Quizá hubiera tenido la posibilidad de echar un vistazo rápido a la zona y regresar perdiendo de vista por una buena temporada tanto a los hebreos como a sus ganados. Sin embargo, pensé que una acción así implicaba desperdiciar la posibilidad que tenía de recoger alguna información de utilidad que se pudiera utilizar en el trato con ellos. Durante siete días me ocupé de acumular noticias sobre los dos hebreos partiendo de nuestras fuentes habituales. Sin embargo, aunque no se trató en absoluto de datos de escasa importancia, debo reconocer que tampoco me permitieron hacerme un cuadro completo sobre los mismos. Aún más. Incluso me plantearon nuevas preguntas que intuía dotadas de radical importancia.

Así averigüé que el que actuaba como portavoz se llamaba Aarón y nunca había salido de la tierra de
Jemet.
Hasta unos días antes era prácticamente un desconocido para nosotros y, desde luego, jamás nos había causado ningún inconveniente. Entraba dentro de lo posible que fuera sólo aquello que aparentaba ser: un mero repetidor de las consignas del tartamudo.
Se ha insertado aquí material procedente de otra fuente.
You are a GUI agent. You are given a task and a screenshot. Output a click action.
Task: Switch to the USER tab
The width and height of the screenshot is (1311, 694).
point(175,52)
Éste resultaba innegablemente enigmático. Al parecer, era hermano de Aarón, pero ahí no terminaba lo curioso de su historia. Lo que más me llamó inicialmente la atención fue su nombre: Moisés. Reparé en seguida en que éste no sólo parecía raro, sino que además no daba la impresión de que se tratara de un nombre hebreo. Aún más, pensarlo resultaba casi irreverente, pero tenía la sospecha de que se trataba originalmente de un nombre egipcio, si bien apocopado. ¿Inicialmente se había llamado Ramsés, Tutmosis, Amosis o algo similar y luego había decidido arrancar de su nombre el del dios de la tierra de
Jemet
que iba inserto en el mismo? La probabilidad de que fuera así se me antojaba nada despreciable. Claro que, de ser cierta mi suposición, habría que preguntarse de dónde había obtenido un hebreo un apelativo egipcio y, todavía más, por qué tras conseguir ese privilegio lo había arrojado por la borda ostentando provocativamente un nombre mutilado. Y ahí es donde entraba el segundo factor que convertía al tal Moisés en un acertijo de difícil solución. Ipu y Hekareshu consiguieron saber que tanto él como su hermano Aarón pertenecían a la tribu hebrea de Leví. Yo mismo no tuve dificultad, partiendo de este dato, en localizar a sus padres —ya fallecidos— y en averiguar que tenía una hermana de nombre Miriam, una vieja chocha, a la que no dimos la más mínima importancia. Sin embargo, hubo algo que no conseguimos esclarecer y era lo que había hecho exactamente Moisés durante las últimas décadas. No sólo eso. Sus padres debían de ser adoptivos —y, por lo tanto, sus hermanos, serlo sólo legalmente—, porque en ninguno de nuestros registros aparecía como hijo de aquellos hebreos. Pero, pese a todo, pensé que forzosamente tenía que tratarse de un hebreo también porque ¿qué hombre o mujer hubiera consentido que un niño de la tierra de
Jemet
fuera recogido por hebreos? Cuantas más vueltas le daba a lo que había conseguido averiguar, más oscuro parecía tornarse todo y, finalmente, decidí no cansar más mi corazón y esperar a que nuevas informaciones permitieran ver con claridad todo el asunto.

Dediqué los cuatro días siguientes a supervisar las tareas de los hebreos y pude comprobar que aquellas gentes —pese a las presiones renovadas que los funcionarios de Ajeprura Amenhotep habían ejercido sobre ellos— habían conseguido adaptarse a las circunstancias y cumplir con los cupos establecidos. Reconozco que viendo cómo se afanaban por trabajar a nuestro gusto, llegué incluso a creer que quizá los dioses habían decidido evitarnos engorros y que todo acabaría solucionándose. Pero aquella agradable sensación me duró poco. Antes de que Ra descendiera dos veces en
Meseket,
un mensajero sudoroso y apresurado llegó a la casa del jefe militar de la zona y me hizo entrega de una misiva de Itunema. En la misma ordenaba mi regreso inmediato al palacio de Ajeprura Amenhotep. Cuando levanté los ojos del escrito, mi corazón ya sabía que aquella esperanza de que se produjera una fácil salida para los problemas que se habían agudizado en las últimas semanas no pasaría de ser un mero eco de mis deseos.